**READING TEXT:**
For Tommy Dial, every detail is like a ritual.
"Just bringing all you got down the run way," Dial said. "You're just focusing the whole time on your technique."
It's critical to a successful vault.
"If you're mentally weak, you'll never be good, you should just quit," Dial said.
And no matter how high you raise the bar, Tommy Dial's clearing it.
"The better you get, the further you get to fall," Dial said. "It's just a cool feeling."
Tommy's pretty good at pole vault. He's the top ranked junior and one of the top four in the nation, but he's showing signs of becoming a great. That vision, approach and dedication is an art form he's beginning to master.
"My sophomore year I quit football and really fell in love with the sport," Dial said.
ORU track coach and Tommy's father and coach, Joe Dial, was a medalist in the 1989 world championships. He says his son has the potential to surpass even his personal record of 19 feet 6 inches.
"You kidding, I'd love for him to break all my records," Joe said. "He's really only one year into it of just straight pole vaulting, so he's really doing good. I'm real proud of him."

**INFORMATION PROVIDED:**
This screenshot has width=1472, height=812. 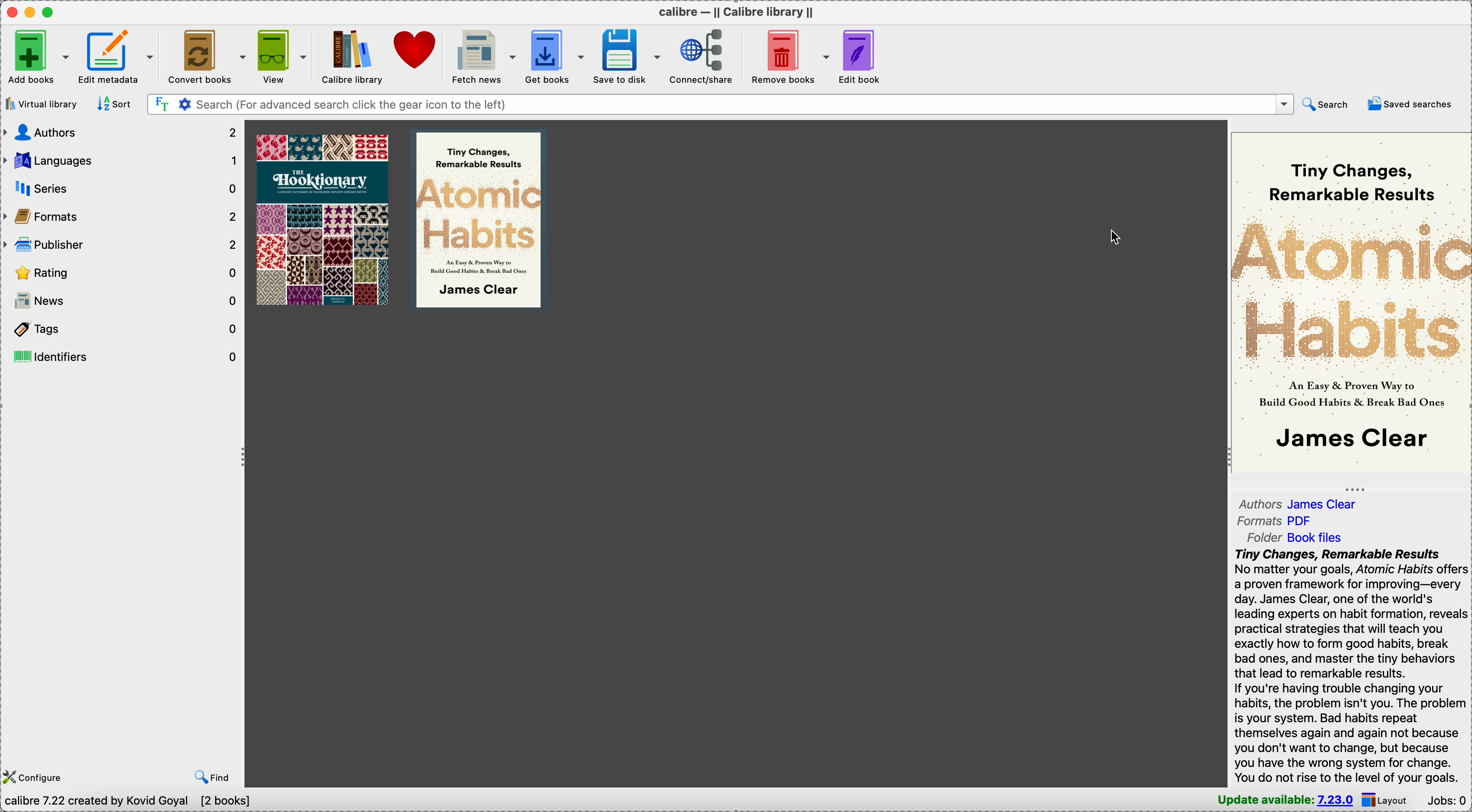 I want to click on atomic habits, so click(x=1351, y=291).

**REQUEST 1:** From the pole vault article, extract everything from "ORU track coach" down to "feet 6 inches.".
**REQUEST 2:** According to the pole vault article, what sport did Tommy Dial quit in his sophomore year?
**REQUEST 3:** Translate this sentence from the pole vault article into Spanish: "He's the top ranked junior and one of the top four in the nation, but he's showing signs of becoming a great."
Rely only on the pole vault article for what follows.

**EXERCISE RESPONSE 1:**
ORU track coach and Tommy's father and coach, Joe Dial, was a medalist in the 1989 world championships. He says his son has the potential to surpass even his personal record of 19 feet 6 inches.

**EXERCISE RESPONSE 2:** Football.

**EXERCISE RESPONSE 3:** Es el junior mejor clasificado y uno de los cuatro mejores del país, pero está mostrando señales de convertirse en un grande.